◆ Exercise
Of the records that follow, copy only the lines from the line containing "24300000-Basic inorganic and" to the line containing "24200000-Dyes and pigments (72, 1091)", both included, exactly as written.

◆ Exercise data
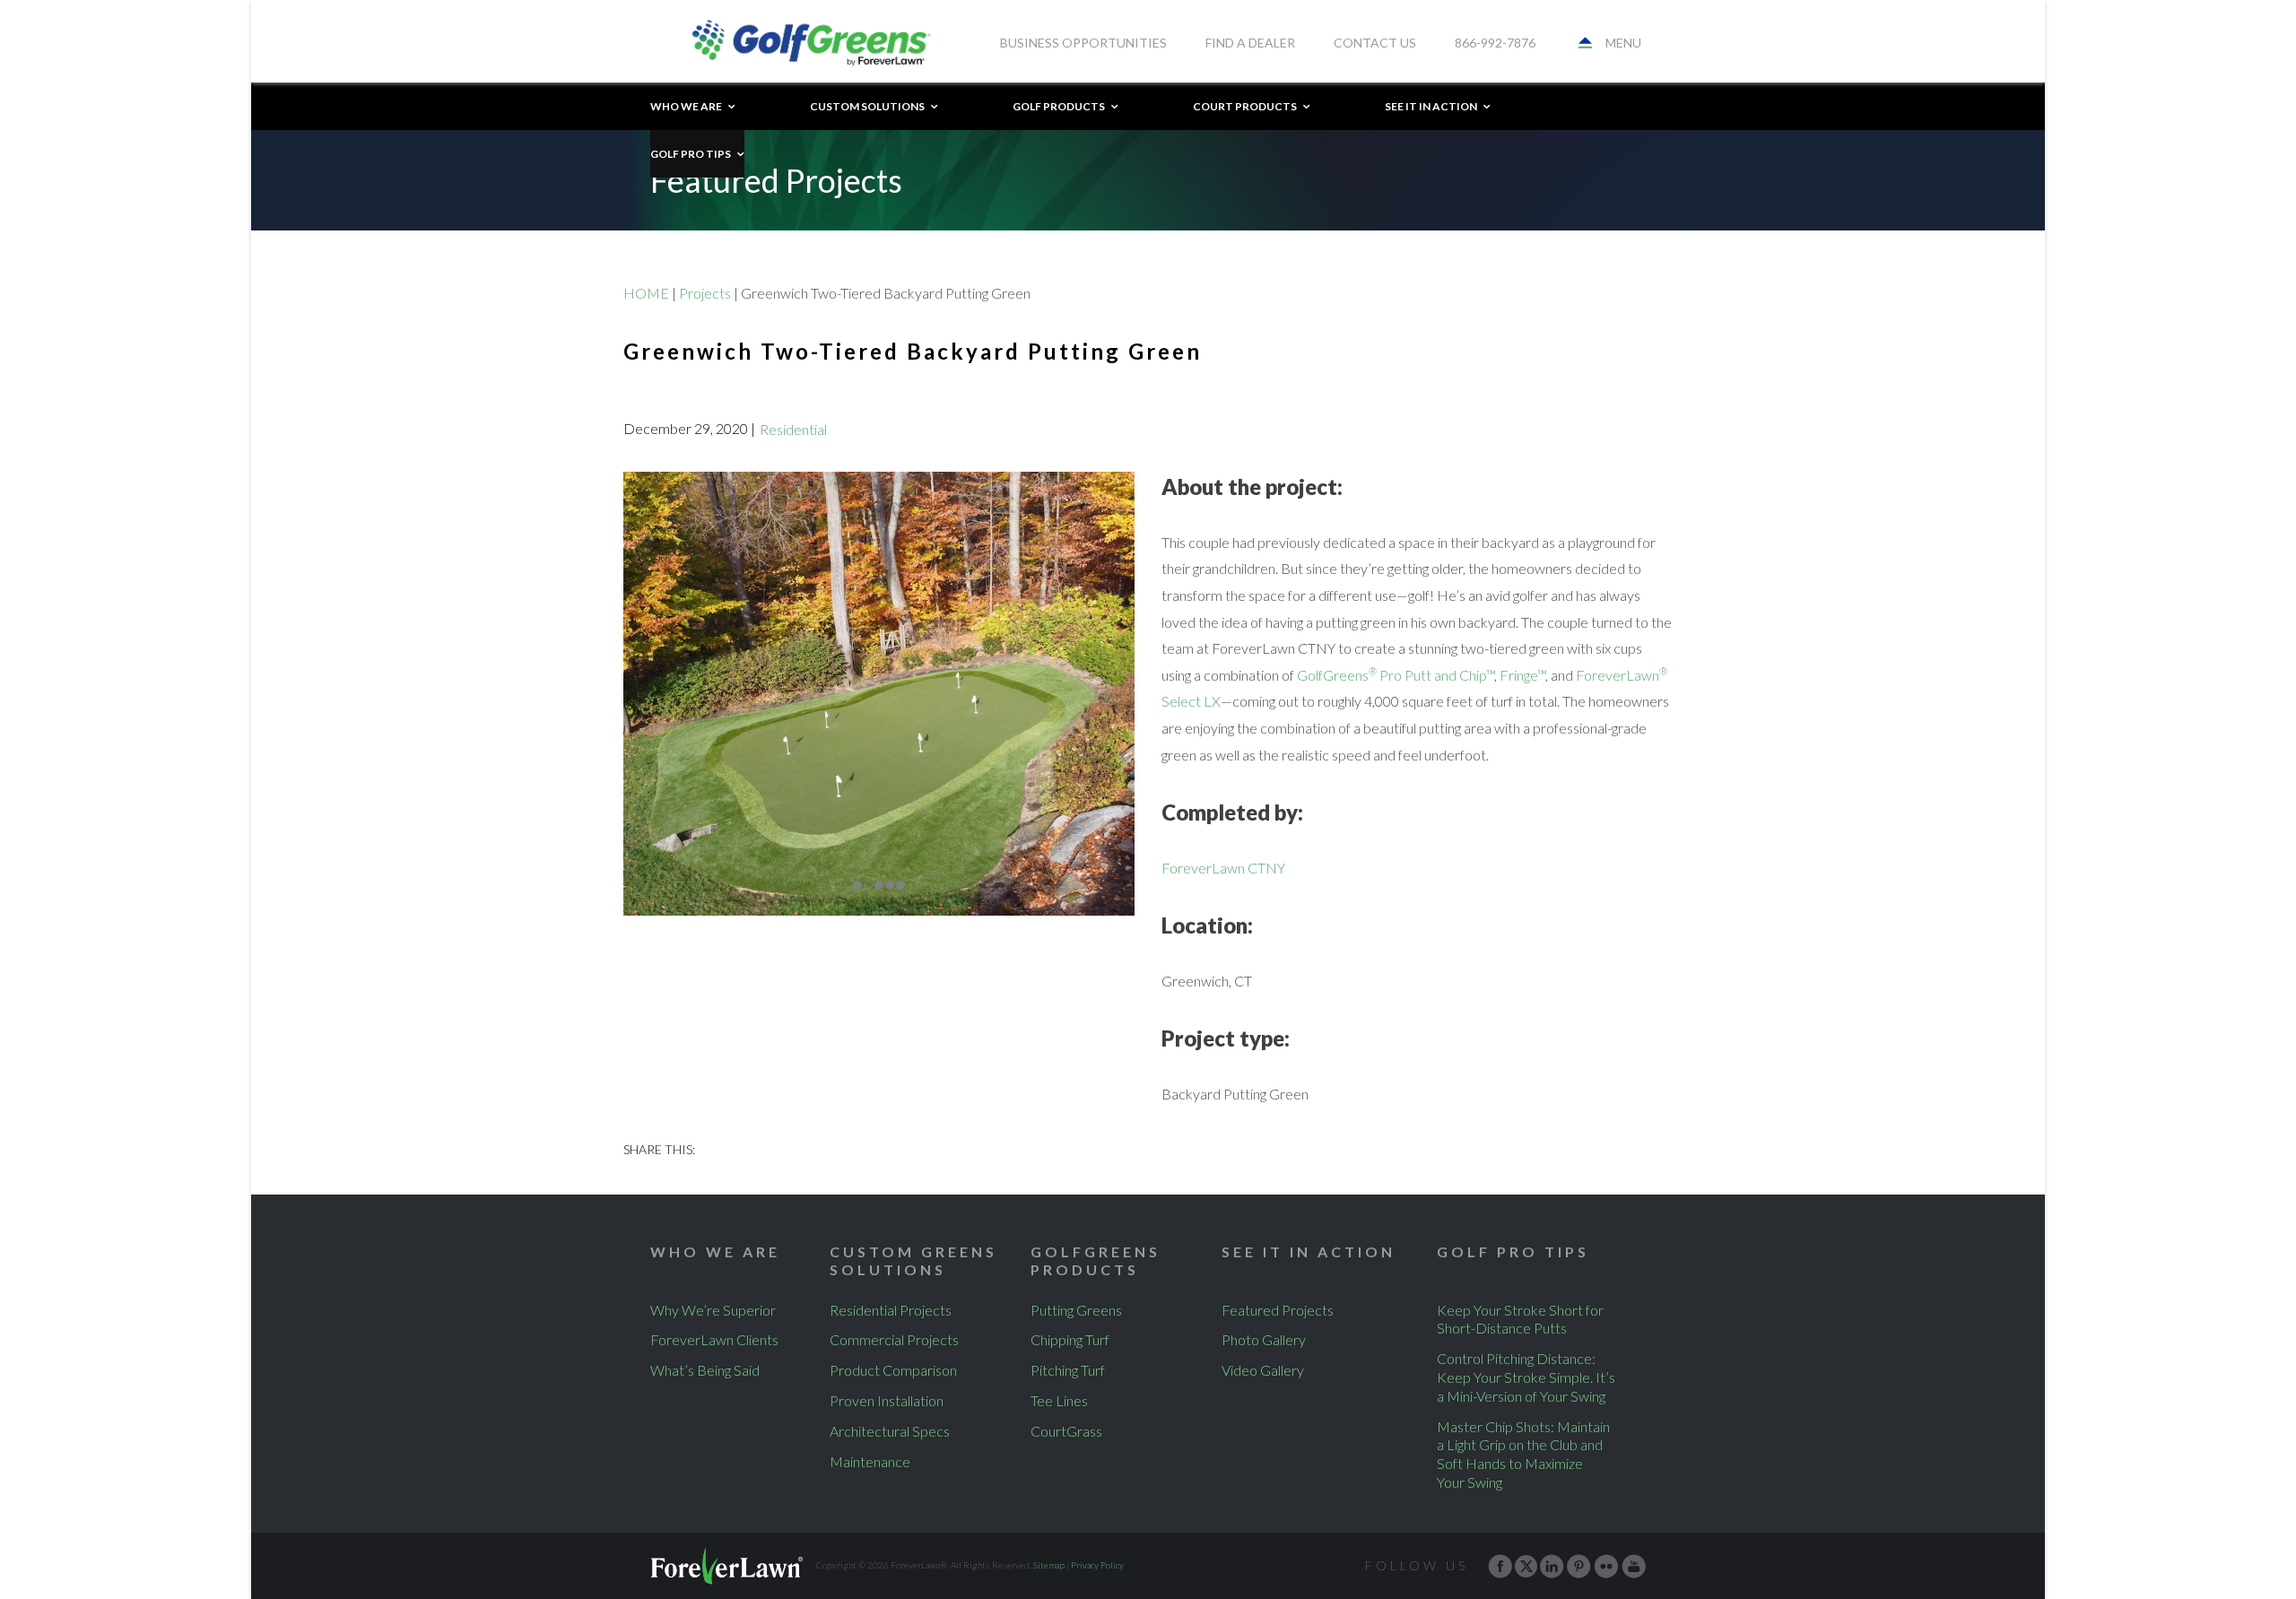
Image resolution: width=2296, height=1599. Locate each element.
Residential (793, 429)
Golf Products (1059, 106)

==

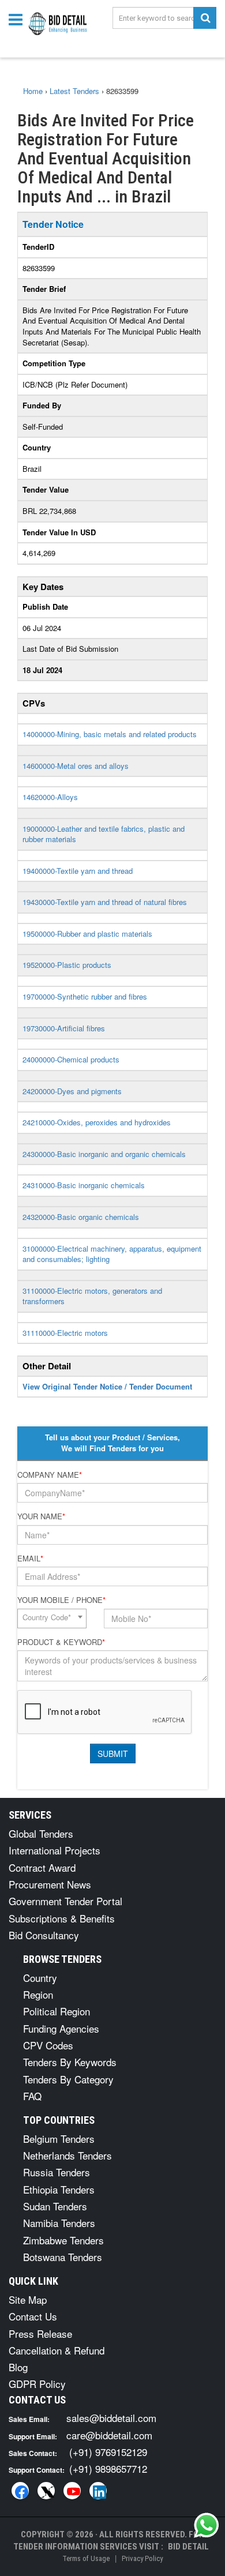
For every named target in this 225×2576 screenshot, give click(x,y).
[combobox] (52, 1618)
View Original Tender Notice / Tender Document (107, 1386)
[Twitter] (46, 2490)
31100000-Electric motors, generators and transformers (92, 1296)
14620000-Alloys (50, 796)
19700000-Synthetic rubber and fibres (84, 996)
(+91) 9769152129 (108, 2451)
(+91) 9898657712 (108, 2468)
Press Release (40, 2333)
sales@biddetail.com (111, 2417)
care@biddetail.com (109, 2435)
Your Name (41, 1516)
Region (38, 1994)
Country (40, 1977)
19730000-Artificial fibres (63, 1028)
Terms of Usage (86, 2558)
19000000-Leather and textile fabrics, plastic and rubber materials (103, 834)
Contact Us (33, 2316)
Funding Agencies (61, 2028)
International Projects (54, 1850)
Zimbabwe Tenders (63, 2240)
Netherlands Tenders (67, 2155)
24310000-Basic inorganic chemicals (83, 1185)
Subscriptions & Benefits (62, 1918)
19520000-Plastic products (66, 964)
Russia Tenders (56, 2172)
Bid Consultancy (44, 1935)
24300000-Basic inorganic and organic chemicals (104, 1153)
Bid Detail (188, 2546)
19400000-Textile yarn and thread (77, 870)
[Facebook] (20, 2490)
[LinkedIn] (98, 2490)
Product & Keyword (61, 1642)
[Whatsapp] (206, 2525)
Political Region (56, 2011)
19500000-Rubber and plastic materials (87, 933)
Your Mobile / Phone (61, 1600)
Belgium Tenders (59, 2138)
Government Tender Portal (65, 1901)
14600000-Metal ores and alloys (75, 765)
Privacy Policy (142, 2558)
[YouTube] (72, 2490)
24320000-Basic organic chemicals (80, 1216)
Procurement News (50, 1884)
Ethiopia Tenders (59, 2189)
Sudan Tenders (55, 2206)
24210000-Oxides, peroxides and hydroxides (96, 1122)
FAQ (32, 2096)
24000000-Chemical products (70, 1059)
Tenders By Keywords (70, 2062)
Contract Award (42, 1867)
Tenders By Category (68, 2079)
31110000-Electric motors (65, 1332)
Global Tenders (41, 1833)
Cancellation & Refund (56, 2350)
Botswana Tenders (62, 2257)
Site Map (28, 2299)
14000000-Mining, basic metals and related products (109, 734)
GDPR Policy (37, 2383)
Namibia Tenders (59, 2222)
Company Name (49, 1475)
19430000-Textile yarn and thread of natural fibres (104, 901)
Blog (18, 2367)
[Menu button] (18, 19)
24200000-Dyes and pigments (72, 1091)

◆ Answer area
24300000-Basic inorganic and organic chemicals (104, 1153)
Bid Detail (188, 2546)
19400000-Textile yarn and thread (77, 870)
[Facebook] (20, 2490)
[LinkedIn] (98, 2490)
Product & Keyword (61, 1642)
[Whatsapp] (206, 2525)
Political Region (56, 2011)
19500000-Rubber and plastic materials (87, 933)
Your Mobile / Phone (61, 1600)
Belgium Tenders (59, 2138)
Government Tender Portal (65, 1901)
14600000-Metal ores and alloys (75, 765)
Privacy Policy (142, 2558)
[YouTube] (72, 2490)
24320000-Basic organic chemicals (80, 1216)
Procurement News (50, 1884)
Ethiopia Tenders (59, 2189)
Sudan Tenders (55, 2206)
24210000-Oxides, peroxides and hydroxides (96, 1122)
FAQ (32, 2096)
24000000-Chemical products (70, 1059)
Tenders By Keywords (70, 2062)
Contract Award (42, 1867)
Tenders By Category (68, 2079)
31110000-Electric motors (65, 1332)
Global Tenders (41, 1833)
Cancellation & Refund (56, 2350)
Botswana Tenders (62, 2257)
Site Map (28, 2299)
14000000-Mining, basic metals and related products (109, 734)
GDPR Policy (37, 2383)
Namibia Tenders (59, 2222)
Company Name (49, 1475)
19430000-Textile yarn and thread of natural fibres (104, 901)
Blog (18, 2367)
[Menu button] (18, 19)
24200000-Dyes and pigments (72, 1091)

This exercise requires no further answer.